_Что нужно сделать_. Замените «dropdown» на «menu» в строках от строки с «Open the Select Classification Model dropdown» до строки с «tap(1272, 329)» включительно. Приведите эти строки целиком, больше ничего в них не меняя.
============
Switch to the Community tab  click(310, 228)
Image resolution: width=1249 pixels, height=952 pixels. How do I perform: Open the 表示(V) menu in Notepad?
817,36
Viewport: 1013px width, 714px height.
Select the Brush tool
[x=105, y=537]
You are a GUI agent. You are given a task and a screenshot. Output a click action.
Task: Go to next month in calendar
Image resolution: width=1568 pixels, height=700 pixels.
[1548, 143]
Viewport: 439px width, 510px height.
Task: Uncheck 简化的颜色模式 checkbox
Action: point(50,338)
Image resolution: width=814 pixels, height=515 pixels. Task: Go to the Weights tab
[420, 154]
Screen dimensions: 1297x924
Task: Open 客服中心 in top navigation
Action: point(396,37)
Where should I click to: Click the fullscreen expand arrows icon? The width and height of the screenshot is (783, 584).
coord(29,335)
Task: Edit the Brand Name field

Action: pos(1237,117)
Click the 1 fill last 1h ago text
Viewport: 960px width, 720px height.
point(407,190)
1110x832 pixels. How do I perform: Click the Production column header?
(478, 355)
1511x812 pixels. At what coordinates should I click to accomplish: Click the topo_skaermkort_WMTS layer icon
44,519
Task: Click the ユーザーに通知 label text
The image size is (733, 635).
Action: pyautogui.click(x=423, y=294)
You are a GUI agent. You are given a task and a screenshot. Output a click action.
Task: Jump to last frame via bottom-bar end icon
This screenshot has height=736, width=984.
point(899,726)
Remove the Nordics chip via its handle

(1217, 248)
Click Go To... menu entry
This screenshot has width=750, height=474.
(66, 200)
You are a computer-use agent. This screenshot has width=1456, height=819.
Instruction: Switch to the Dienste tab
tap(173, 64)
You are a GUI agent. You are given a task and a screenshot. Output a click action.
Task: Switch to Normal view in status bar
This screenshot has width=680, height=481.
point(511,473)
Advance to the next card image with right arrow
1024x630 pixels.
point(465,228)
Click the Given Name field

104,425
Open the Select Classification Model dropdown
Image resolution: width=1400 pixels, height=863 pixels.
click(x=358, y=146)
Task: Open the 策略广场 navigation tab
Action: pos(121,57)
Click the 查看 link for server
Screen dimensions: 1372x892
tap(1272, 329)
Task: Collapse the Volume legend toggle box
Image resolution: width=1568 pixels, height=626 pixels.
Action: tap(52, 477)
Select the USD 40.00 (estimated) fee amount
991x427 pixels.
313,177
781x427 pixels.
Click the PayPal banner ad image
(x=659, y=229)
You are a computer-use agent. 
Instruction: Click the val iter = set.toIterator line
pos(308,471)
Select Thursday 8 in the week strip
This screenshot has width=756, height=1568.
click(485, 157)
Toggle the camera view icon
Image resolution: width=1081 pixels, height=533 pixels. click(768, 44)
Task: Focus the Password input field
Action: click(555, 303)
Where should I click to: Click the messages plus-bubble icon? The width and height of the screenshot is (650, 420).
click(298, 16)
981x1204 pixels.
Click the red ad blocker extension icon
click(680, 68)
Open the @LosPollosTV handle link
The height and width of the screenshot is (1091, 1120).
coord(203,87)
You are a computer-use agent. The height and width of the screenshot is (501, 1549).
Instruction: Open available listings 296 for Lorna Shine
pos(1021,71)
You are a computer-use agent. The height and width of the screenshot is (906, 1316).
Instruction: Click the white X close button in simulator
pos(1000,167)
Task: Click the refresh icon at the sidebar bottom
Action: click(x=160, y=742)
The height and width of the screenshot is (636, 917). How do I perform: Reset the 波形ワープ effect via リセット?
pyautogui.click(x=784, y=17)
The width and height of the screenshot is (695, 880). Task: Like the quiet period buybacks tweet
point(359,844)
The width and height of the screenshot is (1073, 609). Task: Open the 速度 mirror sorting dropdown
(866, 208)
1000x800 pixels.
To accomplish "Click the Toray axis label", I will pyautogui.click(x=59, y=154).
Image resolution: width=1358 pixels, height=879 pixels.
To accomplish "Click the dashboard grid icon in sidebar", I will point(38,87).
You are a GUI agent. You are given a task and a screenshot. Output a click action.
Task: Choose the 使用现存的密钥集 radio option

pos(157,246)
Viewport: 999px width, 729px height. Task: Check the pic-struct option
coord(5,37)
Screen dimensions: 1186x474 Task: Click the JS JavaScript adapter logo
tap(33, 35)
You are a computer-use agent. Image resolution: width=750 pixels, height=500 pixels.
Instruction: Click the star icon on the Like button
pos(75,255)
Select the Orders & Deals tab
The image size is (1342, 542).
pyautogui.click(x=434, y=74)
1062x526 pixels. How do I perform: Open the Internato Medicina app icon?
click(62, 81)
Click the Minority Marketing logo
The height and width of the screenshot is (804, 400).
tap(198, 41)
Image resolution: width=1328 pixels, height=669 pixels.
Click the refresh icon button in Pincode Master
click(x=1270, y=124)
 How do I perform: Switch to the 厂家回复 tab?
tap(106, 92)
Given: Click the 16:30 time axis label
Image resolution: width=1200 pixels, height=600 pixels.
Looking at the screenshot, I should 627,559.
============
_Решение_.
Open the Select Classification Model menu
Image resolution: width=1400 pixels, height=863 pixels.
click(x=358, y=146)
Task: Open the 策略广场 navigation tab
Action: pos(121,57)
Click the 查看 link for server
Screen dimensions: 1372x892
tap(1272, 329)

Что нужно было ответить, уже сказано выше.